Supplied entries:
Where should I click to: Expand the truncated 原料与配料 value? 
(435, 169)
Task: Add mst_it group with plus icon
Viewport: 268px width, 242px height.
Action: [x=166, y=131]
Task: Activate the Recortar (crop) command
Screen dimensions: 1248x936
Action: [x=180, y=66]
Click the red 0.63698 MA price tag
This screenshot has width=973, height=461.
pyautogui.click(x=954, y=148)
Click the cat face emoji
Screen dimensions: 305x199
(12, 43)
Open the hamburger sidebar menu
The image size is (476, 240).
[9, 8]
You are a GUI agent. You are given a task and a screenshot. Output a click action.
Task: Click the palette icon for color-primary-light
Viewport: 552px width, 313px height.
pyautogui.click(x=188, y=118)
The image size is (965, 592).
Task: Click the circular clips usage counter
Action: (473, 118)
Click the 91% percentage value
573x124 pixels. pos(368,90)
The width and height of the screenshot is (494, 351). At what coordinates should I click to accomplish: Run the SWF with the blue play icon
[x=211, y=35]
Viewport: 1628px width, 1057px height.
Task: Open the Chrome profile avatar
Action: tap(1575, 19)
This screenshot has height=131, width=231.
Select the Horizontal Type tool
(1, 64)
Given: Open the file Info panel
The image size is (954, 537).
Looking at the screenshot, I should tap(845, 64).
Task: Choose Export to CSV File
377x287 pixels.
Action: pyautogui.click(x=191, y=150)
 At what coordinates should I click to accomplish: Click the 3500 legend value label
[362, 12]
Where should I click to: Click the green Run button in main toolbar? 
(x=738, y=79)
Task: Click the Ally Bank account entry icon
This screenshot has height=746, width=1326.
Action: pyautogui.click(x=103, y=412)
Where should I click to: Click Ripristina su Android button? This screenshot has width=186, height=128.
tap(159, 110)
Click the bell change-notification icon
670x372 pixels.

What is expected: Show every line from the records above that contains the string "screenshot".

Answer:
This screenshot has width=973, height=461.
You are a GUI agent. You are given a task and a screenshot. Output a click action.
The width and height of the screenshot is (494, 351). At what coordinates should I click to accomplish: Run the SWF with the blue play icon
This screenshot has height=131, width=231.
Looking at the screenshot, I should tap(845, 64).
This screenshot has height=746, width=1326.
Where should I click to: Click Ripristina su Android button? This screenshot has width=186, height=128.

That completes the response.